徳右衛門丁石の話

 その38−12


【武田徳右衛門の業績について】


 十 浮上と隠没

 ここ十年余り四国内を右往左往しているわけであるが、辺路道の改編整備もめまぐるしい。いつの時代も交通事情は複雑である。人の営みこそ道の原点でもある。ともあれ、かっては必要とされた道しるべ石も、自動車道になれば邪魔者として葬り去られたり重傷を浴びたり数々な取扱いを受けていたが、最近には道の文化を黙して語る貴重な存在として大切にされだした。

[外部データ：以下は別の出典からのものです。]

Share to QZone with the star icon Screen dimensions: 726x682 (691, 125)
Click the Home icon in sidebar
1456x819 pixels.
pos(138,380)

 カット写真の標石は最近になって徳右衛門のものと確認できたものである。以前は下半分が埋まって見えなかったのである。それが道路工事で掘り上げられて、道の脇に並び置かれた次第である。昔の写真では、「左へんろ・右あハ」とのみしか読めない。前述のように徳右衛門標石は左右よりも距離を問題としている。ちょっと見ではまさか徳右衛門のものとは思えない。おまけに上部の仏も地蔵菩薩である。たいていは徳右衛門町石は上部に弘法大師像を据えている。整形した切り石でなく、地石であるので、この近くの人の建てたものと思いこんでしまって、大して気にも止めていなかったのである。

 百聞は一見にしかず、向って左下には、確かに、「与州願主徳右衛門」の刻字がある。新しく徳右衛門標石を目にし、早速に拓本を取らして貰ったことである。新発見と騒ぐほどのことではないが、辺路道でバッタリとお大師さんにあったような気持ちになる。先人の善行に心躍る瞬間でもある。

 地石で洗練された形ではないが、地蔵菩薩がどっしりと座ったような安定感がある。徳右衛門標石としては異型であるが、大きく刻んだかな文字も素朴な味わいがある。徳右衛門さんの心願に共鳴した施主の善意の心が結実したものでもある。

 推定二百五十基、その内目にしたのが、百十基余り、まだ半数にも満たないが、この標石のように山中の道端に草に埋もれて黙している石も少なからずある。中にはさらわれて見知らぬ土地の庭に佇んでいる石もある。何が善で、何が悪でというわけではない。目にした石に関係した人々の善意の心を拝んでいけば良いのであろうか。